Reproduce word for word everything in the blog post about implementation-defined languages, from "[ website |" down to "a standards document.".
[start of Text provided]
Log in

In praise of implementation-defined languages - Beware of the Train [entries|archive|friends|userinfo]

[ website | My Website ]
[ userinfo | livejournal userinfo ]
[ archive | journal archive ]

[Links:| My moblog Hypothetical, the place to be My (fairly feeble) website ]

In praise of implementation-defined languages [Oct. 1st, 2007|09:18 pm]
[Tags|, , , , ]

Implementation-defined languages come in for a lot of flak. Users of certain languages will point to their language's standards document as if it were self-evidently proof of greater inherent worth: a language that's defined by its implementation, it is implied, is always going to be a bit non-U. It may train itself out of its dropped H's and tendency to mispronounce the word "scone"1, but it will never have the true breeding that comes from a standards document.
[end of Text provided]
[start of Dataset]
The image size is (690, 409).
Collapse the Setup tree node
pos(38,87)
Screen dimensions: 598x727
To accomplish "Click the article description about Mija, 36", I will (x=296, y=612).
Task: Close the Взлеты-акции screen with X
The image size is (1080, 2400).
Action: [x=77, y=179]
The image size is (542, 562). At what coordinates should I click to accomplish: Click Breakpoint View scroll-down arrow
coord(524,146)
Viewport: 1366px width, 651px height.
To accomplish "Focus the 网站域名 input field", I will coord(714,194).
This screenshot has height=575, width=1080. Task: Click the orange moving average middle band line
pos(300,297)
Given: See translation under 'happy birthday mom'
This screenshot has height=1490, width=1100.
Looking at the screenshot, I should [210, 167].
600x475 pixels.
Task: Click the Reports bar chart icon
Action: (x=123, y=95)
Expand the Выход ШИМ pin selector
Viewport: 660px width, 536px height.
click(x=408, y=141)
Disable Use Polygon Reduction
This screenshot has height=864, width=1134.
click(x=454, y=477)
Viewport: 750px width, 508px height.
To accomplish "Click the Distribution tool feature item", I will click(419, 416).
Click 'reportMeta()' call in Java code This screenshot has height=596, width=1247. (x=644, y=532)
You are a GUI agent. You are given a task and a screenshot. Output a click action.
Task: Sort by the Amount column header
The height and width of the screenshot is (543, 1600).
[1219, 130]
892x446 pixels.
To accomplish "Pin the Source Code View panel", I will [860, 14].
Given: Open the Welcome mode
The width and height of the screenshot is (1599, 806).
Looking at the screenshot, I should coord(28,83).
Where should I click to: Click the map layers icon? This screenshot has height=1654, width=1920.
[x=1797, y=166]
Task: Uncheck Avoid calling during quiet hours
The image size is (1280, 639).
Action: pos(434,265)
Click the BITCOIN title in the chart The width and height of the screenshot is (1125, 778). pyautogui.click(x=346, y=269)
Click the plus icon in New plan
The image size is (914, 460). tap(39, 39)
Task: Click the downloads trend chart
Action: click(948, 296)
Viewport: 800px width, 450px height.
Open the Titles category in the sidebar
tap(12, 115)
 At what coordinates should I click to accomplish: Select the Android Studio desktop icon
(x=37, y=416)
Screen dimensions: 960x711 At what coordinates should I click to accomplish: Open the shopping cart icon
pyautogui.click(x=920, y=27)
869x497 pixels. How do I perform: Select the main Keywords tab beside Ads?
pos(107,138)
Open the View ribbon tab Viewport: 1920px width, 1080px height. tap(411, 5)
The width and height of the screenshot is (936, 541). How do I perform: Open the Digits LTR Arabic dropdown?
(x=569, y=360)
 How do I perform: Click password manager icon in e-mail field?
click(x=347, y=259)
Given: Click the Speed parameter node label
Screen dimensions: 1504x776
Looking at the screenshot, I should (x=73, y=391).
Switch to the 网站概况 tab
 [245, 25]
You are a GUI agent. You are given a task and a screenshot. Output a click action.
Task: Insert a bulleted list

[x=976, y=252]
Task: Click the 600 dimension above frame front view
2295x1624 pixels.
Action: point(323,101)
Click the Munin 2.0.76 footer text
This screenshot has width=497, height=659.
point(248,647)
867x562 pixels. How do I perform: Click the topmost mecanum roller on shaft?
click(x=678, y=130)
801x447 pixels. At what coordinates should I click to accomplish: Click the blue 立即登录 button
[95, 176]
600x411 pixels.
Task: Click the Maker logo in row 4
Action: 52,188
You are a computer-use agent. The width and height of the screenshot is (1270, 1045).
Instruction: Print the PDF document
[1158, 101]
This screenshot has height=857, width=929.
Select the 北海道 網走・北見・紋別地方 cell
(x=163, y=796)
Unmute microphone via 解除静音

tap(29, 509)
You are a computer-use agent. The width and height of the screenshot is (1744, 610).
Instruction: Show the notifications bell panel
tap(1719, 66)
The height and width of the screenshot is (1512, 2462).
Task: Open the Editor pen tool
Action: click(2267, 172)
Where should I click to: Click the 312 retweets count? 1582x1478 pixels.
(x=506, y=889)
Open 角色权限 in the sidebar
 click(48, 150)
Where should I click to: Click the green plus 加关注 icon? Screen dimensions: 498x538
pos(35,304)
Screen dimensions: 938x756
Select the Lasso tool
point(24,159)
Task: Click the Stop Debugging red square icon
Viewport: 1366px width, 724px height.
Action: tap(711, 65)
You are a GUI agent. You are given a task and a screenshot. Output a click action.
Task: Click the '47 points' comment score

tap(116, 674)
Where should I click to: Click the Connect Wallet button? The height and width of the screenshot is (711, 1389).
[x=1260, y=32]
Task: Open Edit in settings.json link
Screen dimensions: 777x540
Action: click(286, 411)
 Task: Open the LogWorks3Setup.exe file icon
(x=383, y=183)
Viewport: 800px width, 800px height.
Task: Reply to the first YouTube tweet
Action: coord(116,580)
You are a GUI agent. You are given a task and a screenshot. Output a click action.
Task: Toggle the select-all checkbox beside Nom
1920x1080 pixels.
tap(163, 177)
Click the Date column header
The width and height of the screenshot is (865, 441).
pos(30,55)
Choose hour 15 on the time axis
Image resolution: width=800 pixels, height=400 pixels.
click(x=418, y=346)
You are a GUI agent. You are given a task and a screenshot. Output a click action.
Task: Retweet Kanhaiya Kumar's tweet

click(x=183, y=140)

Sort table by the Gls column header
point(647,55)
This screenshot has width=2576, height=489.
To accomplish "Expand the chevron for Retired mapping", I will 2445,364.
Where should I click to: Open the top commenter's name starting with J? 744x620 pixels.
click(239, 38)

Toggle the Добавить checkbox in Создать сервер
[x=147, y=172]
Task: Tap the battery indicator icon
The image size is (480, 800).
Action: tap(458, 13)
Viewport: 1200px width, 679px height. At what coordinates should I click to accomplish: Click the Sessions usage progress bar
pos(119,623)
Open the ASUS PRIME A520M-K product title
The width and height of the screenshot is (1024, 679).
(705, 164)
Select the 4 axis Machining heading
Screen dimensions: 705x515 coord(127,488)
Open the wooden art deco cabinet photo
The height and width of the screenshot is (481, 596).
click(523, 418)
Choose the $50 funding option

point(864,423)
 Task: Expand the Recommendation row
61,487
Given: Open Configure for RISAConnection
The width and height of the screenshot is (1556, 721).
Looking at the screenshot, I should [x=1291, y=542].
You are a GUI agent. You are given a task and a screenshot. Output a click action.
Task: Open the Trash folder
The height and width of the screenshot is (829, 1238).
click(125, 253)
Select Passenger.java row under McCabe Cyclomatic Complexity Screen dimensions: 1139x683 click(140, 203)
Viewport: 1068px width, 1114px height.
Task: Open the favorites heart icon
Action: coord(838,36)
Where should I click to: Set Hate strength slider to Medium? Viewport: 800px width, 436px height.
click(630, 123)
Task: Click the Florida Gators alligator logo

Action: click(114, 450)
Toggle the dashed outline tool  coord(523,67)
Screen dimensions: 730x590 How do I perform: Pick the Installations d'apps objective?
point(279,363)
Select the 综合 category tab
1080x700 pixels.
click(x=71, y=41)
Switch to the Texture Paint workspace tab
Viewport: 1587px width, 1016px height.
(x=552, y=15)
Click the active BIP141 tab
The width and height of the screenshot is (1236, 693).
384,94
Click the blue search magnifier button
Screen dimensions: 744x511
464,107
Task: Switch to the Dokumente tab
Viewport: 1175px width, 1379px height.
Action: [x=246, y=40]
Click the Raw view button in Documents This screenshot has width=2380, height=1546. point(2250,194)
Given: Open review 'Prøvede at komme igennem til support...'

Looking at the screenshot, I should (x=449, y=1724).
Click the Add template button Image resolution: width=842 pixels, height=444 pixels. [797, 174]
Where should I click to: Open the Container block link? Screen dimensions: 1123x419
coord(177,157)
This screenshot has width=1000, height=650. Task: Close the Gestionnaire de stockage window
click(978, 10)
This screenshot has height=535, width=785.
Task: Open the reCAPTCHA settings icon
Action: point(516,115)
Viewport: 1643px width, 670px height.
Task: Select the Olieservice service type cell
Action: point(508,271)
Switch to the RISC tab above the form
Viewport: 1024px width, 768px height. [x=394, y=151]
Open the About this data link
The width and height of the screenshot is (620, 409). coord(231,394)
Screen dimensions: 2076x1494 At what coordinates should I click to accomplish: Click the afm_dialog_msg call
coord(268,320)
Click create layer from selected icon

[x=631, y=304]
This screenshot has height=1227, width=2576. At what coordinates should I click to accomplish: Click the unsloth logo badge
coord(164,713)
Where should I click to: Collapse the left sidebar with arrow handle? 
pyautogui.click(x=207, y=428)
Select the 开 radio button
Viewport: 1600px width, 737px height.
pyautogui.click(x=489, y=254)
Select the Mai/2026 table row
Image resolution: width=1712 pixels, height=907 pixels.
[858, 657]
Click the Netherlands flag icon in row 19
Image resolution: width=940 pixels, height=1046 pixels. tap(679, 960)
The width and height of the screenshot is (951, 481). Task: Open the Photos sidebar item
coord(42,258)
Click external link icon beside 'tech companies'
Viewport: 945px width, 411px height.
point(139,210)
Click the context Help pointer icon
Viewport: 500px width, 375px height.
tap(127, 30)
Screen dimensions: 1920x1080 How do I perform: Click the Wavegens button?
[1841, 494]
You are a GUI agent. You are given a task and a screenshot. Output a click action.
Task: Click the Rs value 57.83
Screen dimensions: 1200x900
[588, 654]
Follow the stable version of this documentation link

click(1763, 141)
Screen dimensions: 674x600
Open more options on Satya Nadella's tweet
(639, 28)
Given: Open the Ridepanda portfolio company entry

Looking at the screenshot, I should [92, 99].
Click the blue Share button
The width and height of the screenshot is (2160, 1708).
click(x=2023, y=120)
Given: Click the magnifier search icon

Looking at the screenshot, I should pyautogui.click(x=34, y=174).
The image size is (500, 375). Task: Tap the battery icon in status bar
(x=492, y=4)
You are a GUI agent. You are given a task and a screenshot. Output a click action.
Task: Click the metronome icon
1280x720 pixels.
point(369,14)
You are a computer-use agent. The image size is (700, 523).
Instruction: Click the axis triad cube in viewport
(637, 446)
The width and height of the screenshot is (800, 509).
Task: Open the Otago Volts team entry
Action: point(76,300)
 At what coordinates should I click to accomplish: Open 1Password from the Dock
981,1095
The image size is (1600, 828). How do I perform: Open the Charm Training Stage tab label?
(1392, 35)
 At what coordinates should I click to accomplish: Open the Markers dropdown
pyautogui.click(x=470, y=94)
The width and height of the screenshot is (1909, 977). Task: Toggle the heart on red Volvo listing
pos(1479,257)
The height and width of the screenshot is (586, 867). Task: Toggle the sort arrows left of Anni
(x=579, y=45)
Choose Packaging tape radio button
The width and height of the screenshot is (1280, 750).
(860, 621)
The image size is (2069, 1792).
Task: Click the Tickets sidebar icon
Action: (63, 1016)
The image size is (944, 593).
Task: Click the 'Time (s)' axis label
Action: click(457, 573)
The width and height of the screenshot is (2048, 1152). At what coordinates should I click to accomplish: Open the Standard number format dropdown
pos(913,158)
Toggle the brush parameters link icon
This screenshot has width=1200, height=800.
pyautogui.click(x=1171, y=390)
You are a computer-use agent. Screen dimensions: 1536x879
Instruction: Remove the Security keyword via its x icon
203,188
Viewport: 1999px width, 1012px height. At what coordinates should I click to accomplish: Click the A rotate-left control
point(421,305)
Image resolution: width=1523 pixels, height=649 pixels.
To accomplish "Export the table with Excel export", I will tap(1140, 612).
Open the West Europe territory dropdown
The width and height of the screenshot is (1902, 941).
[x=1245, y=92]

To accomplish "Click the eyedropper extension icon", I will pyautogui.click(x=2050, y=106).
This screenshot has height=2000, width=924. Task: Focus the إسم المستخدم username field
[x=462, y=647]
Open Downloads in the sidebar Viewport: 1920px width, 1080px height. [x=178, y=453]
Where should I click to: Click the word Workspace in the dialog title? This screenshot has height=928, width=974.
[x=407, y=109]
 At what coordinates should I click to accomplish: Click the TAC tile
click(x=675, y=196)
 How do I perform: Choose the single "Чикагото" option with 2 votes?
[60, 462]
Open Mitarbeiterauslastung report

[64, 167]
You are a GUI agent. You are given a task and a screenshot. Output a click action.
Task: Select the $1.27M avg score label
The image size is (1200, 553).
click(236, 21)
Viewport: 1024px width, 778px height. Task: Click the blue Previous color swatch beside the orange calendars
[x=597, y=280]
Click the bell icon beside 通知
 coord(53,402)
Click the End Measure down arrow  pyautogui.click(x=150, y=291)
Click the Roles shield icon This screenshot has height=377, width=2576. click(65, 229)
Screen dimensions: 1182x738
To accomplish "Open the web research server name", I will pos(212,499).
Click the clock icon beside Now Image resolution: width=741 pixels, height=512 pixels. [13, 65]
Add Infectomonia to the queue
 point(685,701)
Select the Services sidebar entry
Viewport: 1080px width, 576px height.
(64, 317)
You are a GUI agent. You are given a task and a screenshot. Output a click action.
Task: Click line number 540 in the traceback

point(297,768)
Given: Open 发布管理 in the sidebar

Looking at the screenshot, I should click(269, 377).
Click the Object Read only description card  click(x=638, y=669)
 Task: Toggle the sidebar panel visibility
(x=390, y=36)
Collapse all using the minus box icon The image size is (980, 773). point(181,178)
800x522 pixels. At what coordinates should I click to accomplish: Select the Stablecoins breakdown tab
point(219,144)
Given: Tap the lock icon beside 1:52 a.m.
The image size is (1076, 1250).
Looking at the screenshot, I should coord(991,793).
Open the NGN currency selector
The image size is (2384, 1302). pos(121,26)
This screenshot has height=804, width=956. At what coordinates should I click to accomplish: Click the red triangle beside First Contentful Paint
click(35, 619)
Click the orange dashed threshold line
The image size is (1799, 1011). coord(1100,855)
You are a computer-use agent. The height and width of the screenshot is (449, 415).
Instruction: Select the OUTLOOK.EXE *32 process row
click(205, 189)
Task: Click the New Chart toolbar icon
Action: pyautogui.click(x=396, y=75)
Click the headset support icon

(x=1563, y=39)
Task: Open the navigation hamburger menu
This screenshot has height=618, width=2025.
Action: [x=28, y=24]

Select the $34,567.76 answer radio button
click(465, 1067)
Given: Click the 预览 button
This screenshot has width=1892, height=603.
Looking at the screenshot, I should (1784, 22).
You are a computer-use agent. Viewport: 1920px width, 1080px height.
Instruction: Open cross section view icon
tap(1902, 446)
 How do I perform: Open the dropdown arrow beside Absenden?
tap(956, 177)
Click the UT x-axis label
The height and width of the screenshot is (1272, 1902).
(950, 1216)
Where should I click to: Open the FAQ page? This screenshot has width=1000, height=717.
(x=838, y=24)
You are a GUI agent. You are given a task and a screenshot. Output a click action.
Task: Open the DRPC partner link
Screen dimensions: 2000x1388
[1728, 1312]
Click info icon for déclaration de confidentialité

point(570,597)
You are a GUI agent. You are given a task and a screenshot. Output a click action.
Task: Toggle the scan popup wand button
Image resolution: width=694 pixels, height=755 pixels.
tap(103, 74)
[end of Dataset]
### Response to this exercise:
[ website | My Website ]
[ userinfo | livejournal userinfo ]
[ archive | journal archive ]

[Links:| My moblog Hypothetical, the place to be My (fairly feeble) website ]

In praise of implementation-defined languages [Oct. 1st, 2007|09:18 pm]
[Tags|, , , , ]

Implementation-defined languages come in for a lot of flak. Users of certain languages will point to their language's standards document as if it were self-evidently proof of greater inherent worth: a language that's defined by its implementation, it is implied, is always going to be a bit non-U. It may train itself out of its dropped H's and tendency to mispronounce the word "scone"1, but it will never have the true breeding that comes from a standards document.